▶ RECORDS SHOWN
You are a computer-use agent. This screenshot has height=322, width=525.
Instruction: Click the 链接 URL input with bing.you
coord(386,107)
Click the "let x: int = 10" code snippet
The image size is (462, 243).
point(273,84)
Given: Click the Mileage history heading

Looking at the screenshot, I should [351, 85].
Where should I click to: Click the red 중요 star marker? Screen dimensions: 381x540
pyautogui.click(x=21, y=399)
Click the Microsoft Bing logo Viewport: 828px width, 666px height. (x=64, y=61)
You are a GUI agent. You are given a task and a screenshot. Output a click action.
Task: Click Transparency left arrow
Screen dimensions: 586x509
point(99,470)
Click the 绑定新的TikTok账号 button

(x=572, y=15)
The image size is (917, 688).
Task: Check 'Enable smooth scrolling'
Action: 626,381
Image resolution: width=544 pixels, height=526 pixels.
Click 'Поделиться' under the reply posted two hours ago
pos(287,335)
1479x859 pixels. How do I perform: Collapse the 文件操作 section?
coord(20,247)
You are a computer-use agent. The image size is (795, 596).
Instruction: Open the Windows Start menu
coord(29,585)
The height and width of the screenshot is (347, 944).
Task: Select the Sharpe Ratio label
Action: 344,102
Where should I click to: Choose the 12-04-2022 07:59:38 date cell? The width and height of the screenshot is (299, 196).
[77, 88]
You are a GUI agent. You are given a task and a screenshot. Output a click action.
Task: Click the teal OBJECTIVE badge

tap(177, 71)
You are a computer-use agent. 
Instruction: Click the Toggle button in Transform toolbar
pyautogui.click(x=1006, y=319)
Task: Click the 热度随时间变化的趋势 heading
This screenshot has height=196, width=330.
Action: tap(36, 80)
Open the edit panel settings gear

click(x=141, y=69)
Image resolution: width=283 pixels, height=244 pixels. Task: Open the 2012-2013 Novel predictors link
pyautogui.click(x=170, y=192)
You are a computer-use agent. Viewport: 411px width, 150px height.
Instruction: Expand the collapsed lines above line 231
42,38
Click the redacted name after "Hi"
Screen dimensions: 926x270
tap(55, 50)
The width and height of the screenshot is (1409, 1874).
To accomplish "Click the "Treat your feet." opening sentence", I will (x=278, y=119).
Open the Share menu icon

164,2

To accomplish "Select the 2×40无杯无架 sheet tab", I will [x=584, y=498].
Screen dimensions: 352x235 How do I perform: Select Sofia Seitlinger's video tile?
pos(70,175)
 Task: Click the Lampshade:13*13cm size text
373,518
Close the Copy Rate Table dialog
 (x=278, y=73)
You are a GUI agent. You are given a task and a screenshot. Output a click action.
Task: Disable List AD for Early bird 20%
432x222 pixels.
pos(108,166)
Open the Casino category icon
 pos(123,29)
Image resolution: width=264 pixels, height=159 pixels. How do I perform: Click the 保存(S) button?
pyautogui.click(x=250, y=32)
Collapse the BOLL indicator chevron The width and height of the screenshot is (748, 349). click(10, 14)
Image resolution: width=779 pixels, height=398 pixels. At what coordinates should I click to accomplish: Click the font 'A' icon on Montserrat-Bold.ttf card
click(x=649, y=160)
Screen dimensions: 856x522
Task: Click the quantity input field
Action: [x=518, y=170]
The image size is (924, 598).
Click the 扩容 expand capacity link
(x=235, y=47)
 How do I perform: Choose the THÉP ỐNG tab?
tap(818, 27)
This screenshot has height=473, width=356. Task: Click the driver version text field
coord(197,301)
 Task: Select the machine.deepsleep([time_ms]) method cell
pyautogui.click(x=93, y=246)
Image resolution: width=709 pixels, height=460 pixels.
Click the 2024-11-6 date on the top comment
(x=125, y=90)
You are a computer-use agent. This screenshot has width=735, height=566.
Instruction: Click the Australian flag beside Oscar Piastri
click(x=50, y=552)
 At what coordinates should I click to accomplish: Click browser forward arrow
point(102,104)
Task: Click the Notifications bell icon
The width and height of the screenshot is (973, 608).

▶ WHAT THIS TASK INVOLVES
Please copy the material exactly, line for line.

▶ SOLUTION TO THIS PROBLEM
You are a computer-use agent. This screenshot has height=322, width=525.
Instruction: Click the 链接 URL input with bing.you
coord(386,107)
Click the "let x: int = 10" code snippet
The image size is (462, 243).
point(273,84)
Given: Click the Mileage history heading

Looking at the screenshot, I should [351, 85].
Where should I click to: Click the red 중요 star marker? Screen dimensions: 381x540
pyautogui.click(x=21, y=399)
Click the Microsoft Bing logo Viewport: 828px width, 666px height. (x=64, y=61)
You are a GUI agent. You are given a task and a screenshot. Output a click action.
Task: Click Transparency left arrow
Screen dimensions: 586x509
point(99,470)
Click the 绑定新的TikTok账号 button

(x=572, y=15)
The image size is (917, 688).
Task: Check 'Enable smooth scrolling'
Action: 626,381
Image resolution: width=544 pixels, height=526 pixels.
Click 'Поделиться' under the reply posted two hours ago
pos(287,335)
1479x859 pixels. How do I perform: Collapse the 文件操作 section?
coord(20,247)
You are a computer-use agent. The image size is (795, 596).
Instruction: Open the Windows Start menu
coord(29,585)
The height and width of the screenshot is (347, 944).
Task: Select the Sharpe Ratio label
Action: 344,102
Where should I click to: Choose the 12-04-2022 07:59:38 date cell? The width and height of the screenshot is (299, 196).
[77, 88]
You are a GUI agent. You are given a task and a screenshot. Output a click action.
Task: Click the teal OBJECTIVE badge

tap(177, 71)
You are a computer-use agent. 
Instruction: Click the Toggle button in Transform toolbar
pyautogui.click(x=1006, y=319)
Task: Click the 热度随时间变化的趋势 heading
This screenshot has height=196, width=330.
Action: tap(36, 80)
Open the edit panel settings gear

click(x=141, y=69)
Image resolution: width=283 pixels, height=244 pixels. Task: Open the 2012-2013 Novel predictors link
pyautogui.click(x=170, y=192)
You are a computer-use agent. Viewport: 411px width, 150px height.
Instruction: Expand the collapsed lines above line 231
42,38
Click the redacted name after "Hi"
Screen dimensions: 926x270
tap(55, 50)
The width and height of the screenshot is (1409, 1874).
To accomplish "Click the "Treat your feet." opening sentence", I will (x=278, y=119).
Open the Share menu icon

164,2

To accomplish "Select the 2×40无杯无架 sheet tab", I will [x=584, y=498].
Screen dimensions: 352x235 How do I perform: Select Sofia Seitlinger's video tile?
pos(70,175)
 Task: Click the Lampshade:13*13cm size text
373,518
Close the Copy Rate Table dialog
 (x=278, y=73)
You are a GUI agent. You are given a task and a screenshot. Output a click action.
Task: Disable List AD for Early bird 20%
432x222 pixels.
pos(108,166)
Open the Casino category icon
 pos(123,29)
Image resolution: width=264 pixels, height=159 pixels. How do I perform: Click the 保存(S) button?
pyautogui.click(x=250, y=32)
Collapse the BOLL indicator chevron The width and height of the screenshot is (748, 349). click(10, 14)
Image resolution: width=779 pixels, height=398 pixels. At what coordinates should I click to accomplish: Click the font 'A' icon on Montserrat-Bold.ttf card
click(x=649, y=160)
Screen dimensions: 856x522
Task: Click the quantity input field
Action: [x=518, y=170]
The image size is (924, 598).
Click the 扩容 expand capacity link
(x=235, y=47)
 How do I perform: Choose the THÉP ỐNG tab?
tap(818, 27)
This screenshot has height=473, width=356. Task: Click the driver version text field
coord(197,301)
 Task: Select the machine.deepsleep([time_ms]) method cell
pyautogui.click(x=93, y=246)
Image resolution: width=709 pixels, height=460 pixels.
Click the 2024-11-6 date on the top comment
(x=125, y=90)
You are a computer-use agent. This screenshot has width=735, height=566.
Instruction: Click the Australian flag beside Oscar Piastri
click(x=50, y=552)
 At what coordinates should I click to accomplish: Click browser forward arrow
point(102,104)
Task: Click the Notifications bell icon
The width and height of the screenshot is (973, 608).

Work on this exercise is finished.